| TASK |
When you repeat the listing below, keep every word exactly and leave out each picture.

** Opening RECORDS SUPPLIED block **

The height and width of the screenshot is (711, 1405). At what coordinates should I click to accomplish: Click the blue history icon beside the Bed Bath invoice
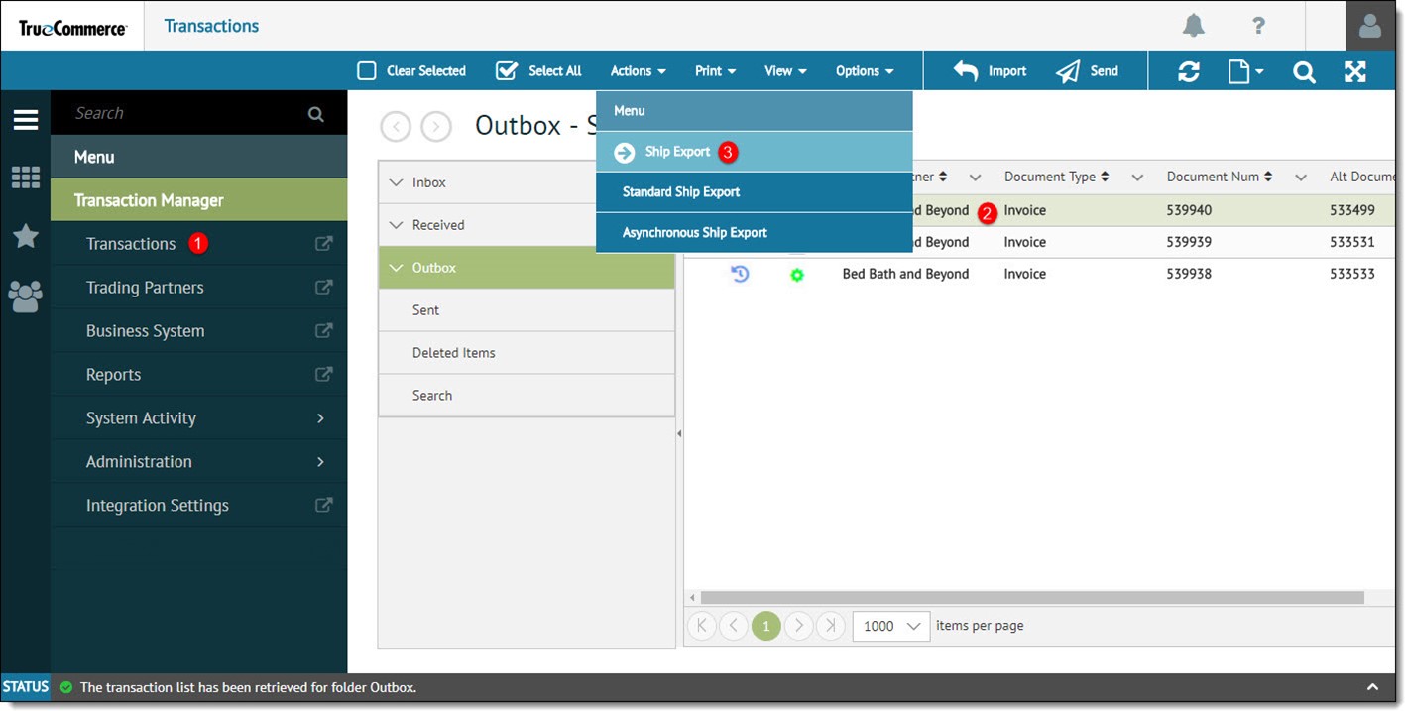click(738, 273)
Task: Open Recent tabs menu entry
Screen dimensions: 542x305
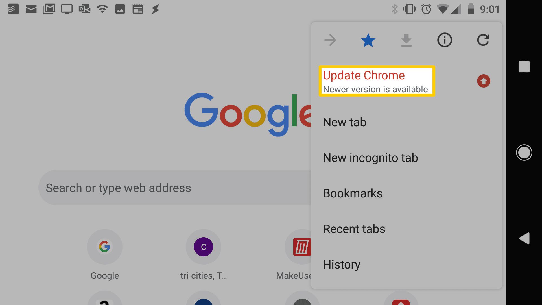Action: (x=354, y=229)
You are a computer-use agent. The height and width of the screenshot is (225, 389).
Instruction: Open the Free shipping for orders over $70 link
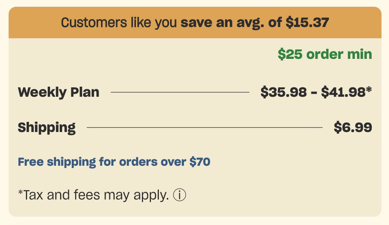(x=114, y=162)
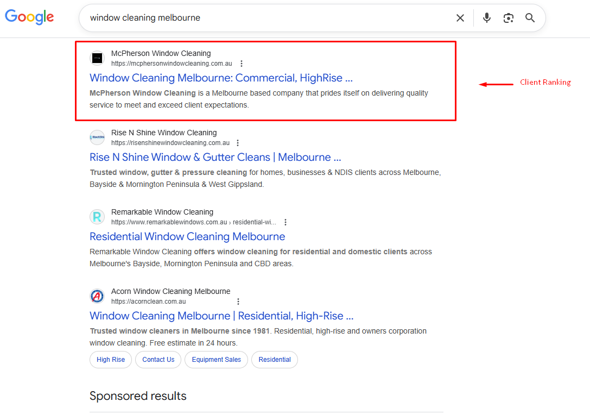Open 'Residential Window Cleaning Melbourne' result link
The height and width of the screenshot is (414, 590).
187,236
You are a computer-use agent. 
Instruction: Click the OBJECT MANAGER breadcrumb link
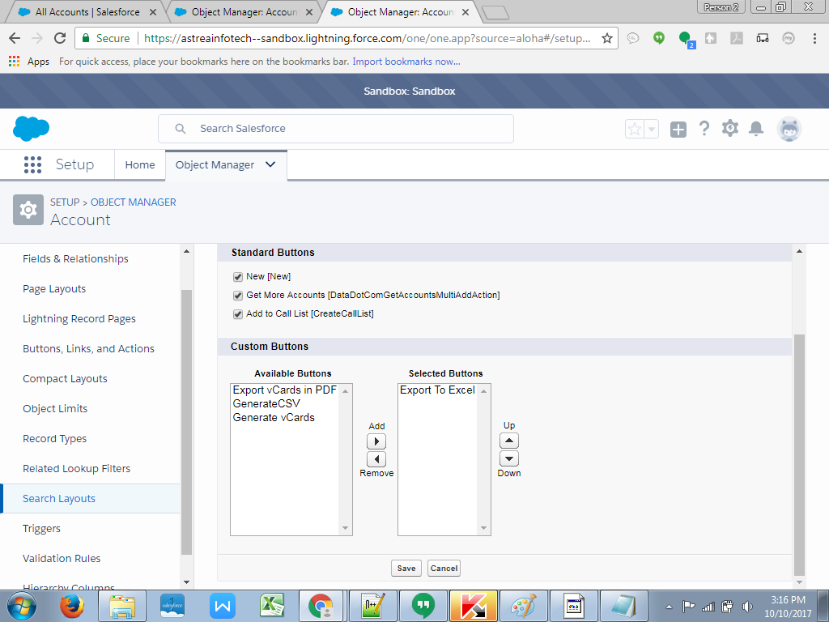point(133,202)
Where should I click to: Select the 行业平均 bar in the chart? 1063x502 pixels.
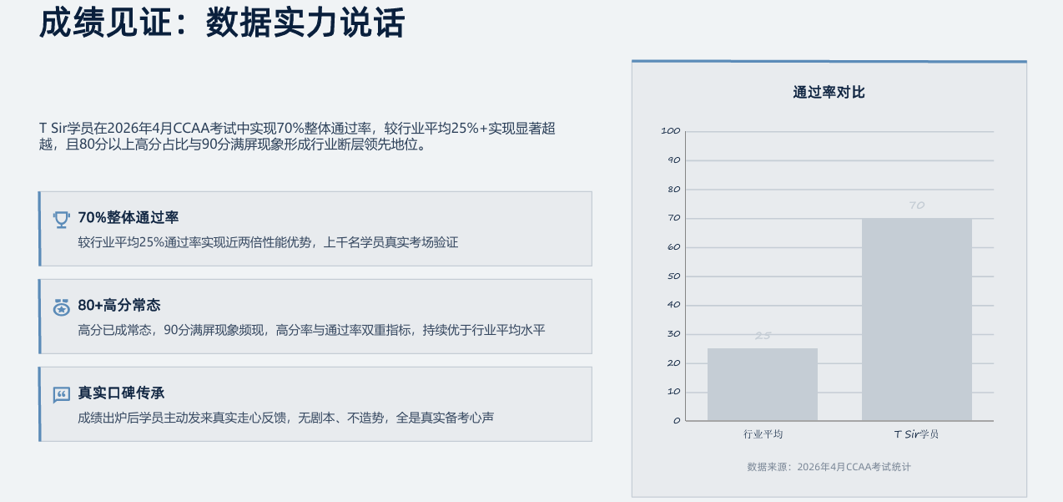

** Closing RECORDS SUPPLIED block **

| YOUR SOLUTION |
The height and width of the screenshot is (711, 1405). At what coordinates should I click to accomplish: Click the blue history icon beside the Bed Bath invoice
click(738, 273)
Task: Open Recent tabs menu entry
Screen dimensions: 542x305
Action: (x=354, y=229)
You are a computer-use agent. The height and width of the screenshot is (225, 389).
Instruction: Open the Free shipping for orders over $70 link
(x=114, y=162)
Open 'Residential Window Cleaning Melbourne' result link
The height and width of the screenshot is (414, 590).
187,236
You are a computer-use agent. 
Instruction: Click the OBJECT MANAGER breadcrumb link
point(133,202)
Where should I click to: Select the 行业平均 bar in the chart? 1063x502 pixels.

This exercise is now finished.